Retype each line of the listing below, from the first through the one holding "Given: Open the Contact us menu item", with no other lines.

———

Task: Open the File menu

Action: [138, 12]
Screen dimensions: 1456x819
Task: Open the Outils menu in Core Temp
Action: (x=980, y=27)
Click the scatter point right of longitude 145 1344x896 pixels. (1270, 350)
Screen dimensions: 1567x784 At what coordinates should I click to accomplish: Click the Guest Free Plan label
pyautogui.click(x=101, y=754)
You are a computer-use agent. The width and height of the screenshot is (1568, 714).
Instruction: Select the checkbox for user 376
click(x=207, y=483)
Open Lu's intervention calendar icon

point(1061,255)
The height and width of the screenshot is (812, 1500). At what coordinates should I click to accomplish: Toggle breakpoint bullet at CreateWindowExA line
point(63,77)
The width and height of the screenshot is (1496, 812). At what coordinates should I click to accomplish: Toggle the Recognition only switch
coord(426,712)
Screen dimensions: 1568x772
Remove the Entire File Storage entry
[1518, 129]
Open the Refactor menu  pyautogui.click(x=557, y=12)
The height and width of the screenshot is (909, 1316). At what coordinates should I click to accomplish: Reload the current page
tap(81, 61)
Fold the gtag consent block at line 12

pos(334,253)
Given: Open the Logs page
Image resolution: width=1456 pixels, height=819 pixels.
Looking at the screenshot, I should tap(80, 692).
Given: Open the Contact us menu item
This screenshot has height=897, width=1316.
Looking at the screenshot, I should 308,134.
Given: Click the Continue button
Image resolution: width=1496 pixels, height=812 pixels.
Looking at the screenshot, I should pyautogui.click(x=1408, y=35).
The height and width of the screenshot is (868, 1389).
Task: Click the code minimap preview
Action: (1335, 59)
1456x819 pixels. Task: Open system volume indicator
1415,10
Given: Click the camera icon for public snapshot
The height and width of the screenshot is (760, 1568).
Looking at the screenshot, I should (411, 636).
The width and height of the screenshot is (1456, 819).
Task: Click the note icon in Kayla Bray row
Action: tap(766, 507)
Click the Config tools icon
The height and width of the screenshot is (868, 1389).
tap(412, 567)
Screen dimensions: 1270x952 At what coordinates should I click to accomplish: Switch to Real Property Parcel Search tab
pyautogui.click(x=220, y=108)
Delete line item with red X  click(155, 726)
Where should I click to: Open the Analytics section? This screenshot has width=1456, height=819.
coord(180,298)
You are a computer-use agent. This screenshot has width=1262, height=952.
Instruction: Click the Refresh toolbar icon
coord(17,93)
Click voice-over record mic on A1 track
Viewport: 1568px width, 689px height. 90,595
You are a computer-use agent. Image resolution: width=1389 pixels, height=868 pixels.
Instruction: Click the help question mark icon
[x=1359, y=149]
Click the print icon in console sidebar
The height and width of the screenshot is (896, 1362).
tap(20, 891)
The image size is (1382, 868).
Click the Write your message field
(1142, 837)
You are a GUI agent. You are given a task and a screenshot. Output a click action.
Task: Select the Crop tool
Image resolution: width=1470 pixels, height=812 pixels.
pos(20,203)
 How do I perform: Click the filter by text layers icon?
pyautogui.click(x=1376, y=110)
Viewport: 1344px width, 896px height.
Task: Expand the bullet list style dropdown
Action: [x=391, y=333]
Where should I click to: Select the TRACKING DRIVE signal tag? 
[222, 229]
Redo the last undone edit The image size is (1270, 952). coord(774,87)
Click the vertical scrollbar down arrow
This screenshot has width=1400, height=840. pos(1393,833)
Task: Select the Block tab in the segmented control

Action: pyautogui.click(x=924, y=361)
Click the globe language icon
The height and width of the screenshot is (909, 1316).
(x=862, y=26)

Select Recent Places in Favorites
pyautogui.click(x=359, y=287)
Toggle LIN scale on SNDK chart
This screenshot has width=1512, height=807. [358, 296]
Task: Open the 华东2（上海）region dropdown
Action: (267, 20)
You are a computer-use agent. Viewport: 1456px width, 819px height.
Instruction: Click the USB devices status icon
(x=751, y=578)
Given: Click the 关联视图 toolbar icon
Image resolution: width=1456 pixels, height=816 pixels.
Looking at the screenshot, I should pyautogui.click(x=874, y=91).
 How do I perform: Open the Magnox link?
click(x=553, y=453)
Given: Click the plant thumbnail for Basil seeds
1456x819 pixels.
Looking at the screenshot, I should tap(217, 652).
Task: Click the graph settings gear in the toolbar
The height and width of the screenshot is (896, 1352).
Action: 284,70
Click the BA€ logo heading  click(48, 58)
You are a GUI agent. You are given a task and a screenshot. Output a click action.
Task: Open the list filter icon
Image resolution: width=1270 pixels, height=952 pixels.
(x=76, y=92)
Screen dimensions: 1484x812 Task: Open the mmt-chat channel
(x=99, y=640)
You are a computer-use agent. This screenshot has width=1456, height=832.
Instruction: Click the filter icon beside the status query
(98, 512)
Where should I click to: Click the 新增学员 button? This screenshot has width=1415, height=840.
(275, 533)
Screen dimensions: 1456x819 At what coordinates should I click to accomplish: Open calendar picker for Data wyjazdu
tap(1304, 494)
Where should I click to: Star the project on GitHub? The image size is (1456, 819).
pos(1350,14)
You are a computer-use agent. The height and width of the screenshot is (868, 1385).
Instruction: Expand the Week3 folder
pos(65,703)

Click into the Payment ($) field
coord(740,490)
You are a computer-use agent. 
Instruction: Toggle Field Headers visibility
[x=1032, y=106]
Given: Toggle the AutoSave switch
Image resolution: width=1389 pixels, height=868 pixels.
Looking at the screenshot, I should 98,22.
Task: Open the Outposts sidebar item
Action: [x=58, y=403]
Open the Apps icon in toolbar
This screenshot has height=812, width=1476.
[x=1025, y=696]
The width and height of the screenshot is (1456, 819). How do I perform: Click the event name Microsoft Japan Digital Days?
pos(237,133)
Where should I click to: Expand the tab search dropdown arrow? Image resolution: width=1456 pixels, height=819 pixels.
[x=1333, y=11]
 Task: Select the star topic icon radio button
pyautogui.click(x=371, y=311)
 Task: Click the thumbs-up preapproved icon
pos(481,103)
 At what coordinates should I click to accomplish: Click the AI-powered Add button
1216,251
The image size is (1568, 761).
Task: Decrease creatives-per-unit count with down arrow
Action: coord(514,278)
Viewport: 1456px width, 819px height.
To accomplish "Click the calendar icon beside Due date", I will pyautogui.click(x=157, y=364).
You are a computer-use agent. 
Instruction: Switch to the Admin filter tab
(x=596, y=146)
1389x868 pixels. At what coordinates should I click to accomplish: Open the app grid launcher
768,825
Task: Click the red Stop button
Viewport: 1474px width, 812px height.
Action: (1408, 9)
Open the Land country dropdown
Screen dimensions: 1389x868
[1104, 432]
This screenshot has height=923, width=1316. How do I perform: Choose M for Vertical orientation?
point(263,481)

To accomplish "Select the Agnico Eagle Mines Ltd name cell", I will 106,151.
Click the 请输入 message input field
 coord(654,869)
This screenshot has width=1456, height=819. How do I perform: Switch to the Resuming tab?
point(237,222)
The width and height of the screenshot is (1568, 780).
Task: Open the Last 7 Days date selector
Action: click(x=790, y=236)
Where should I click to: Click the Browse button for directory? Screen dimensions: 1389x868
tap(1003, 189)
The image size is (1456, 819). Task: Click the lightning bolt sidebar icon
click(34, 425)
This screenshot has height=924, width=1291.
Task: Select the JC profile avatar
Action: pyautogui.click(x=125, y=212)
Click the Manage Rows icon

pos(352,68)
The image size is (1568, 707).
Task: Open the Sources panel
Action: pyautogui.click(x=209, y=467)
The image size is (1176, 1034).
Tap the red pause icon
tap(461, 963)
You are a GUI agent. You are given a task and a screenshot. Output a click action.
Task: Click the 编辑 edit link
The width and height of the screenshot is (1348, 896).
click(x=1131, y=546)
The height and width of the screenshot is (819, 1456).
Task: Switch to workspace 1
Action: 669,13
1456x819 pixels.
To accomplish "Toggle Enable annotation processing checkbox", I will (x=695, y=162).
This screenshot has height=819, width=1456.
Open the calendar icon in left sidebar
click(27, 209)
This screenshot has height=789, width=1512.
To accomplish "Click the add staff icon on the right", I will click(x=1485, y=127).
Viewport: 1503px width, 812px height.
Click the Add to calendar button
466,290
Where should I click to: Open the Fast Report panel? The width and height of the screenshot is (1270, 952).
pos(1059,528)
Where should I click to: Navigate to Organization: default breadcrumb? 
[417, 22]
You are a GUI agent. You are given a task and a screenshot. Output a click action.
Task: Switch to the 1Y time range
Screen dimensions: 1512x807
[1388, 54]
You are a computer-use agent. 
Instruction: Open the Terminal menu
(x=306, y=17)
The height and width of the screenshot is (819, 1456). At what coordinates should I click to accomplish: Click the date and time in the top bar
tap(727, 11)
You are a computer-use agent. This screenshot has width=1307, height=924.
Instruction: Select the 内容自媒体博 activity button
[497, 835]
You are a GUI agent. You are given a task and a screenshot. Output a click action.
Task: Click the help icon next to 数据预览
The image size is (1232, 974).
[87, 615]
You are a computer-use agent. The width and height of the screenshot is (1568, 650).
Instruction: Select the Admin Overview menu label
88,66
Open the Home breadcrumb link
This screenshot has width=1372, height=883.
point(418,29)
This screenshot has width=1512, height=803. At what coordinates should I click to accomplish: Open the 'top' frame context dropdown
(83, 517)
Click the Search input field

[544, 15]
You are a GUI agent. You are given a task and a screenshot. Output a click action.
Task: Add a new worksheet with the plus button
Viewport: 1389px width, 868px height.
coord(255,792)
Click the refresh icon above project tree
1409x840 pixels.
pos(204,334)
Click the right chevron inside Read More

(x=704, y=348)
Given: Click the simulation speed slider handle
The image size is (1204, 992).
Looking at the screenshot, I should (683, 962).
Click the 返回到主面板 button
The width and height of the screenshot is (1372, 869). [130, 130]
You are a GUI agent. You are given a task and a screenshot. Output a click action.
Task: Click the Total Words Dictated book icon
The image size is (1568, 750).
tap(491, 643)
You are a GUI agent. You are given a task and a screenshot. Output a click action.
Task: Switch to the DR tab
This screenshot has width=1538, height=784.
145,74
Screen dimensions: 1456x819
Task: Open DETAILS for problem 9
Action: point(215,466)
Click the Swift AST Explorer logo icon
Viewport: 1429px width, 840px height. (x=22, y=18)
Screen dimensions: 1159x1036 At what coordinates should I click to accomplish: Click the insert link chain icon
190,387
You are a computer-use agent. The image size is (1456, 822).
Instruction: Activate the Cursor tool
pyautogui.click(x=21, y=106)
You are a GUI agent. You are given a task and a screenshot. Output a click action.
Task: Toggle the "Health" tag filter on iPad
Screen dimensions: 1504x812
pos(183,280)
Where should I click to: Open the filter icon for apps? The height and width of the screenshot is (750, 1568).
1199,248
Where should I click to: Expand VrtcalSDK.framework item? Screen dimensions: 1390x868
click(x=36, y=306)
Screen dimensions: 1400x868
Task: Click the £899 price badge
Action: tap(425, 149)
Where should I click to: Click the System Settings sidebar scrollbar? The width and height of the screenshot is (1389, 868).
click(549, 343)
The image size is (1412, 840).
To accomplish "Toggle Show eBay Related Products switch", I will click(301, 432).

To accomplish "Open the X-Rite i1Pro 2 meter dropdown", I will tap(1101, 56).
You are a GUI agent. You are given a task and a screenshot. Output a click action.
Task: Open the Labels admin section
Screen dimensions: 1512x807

———

Written answer:
Task: Open the File menu

Action: [138, 12]
Screen dimensions: 1456x819
Task: Open the Outils menu in Core Temp
Action: (x=980, y=27)
Click the scatter point right of longitude 145 1344x896 pixels. (1270, 350)
Screen dimensions: 1567x784 At what coordinates should I click to accomplish: Click the Guest Free Plan label
pyautogui.click(x=101, y=754)
You are a computer-use agent. The width and height of the screenshot is (1568, 714).
Instruction: Select the checkbox for user 376
click(x=207, y=483)
Open Lu's intervention calendar icon

point(1061,255)
The height and width of the screenshot is (812, 1500). At what coordinates should I click to accomplish: Toggle breakpoint bullet at CreateWindowExA line
point(63,77)
The width and height of the screenshot is (1496, 812). At what coordinates should I click to accomplish: Toggle the Recognition only switch
coord(426,712)
Screen dimensions: 1568x772
Remove the Entire File Storage entry
[1518, 129]
Open the Refactor menu  pyautogui.click(x=557, y=12)
The height and width of the screenshot is (909, 1316). At what coordinates should I click to accomplish: Reload the current page
tap(81, 61)
Fold the gtag consent block at line 12

pos(334,253)
Given: Open the Logs page
Image resolution: width=1456 pixels, height=819 pixels.
Looking at the screenshot, I should tap(80, 692).
Given: Open the Contact us menu item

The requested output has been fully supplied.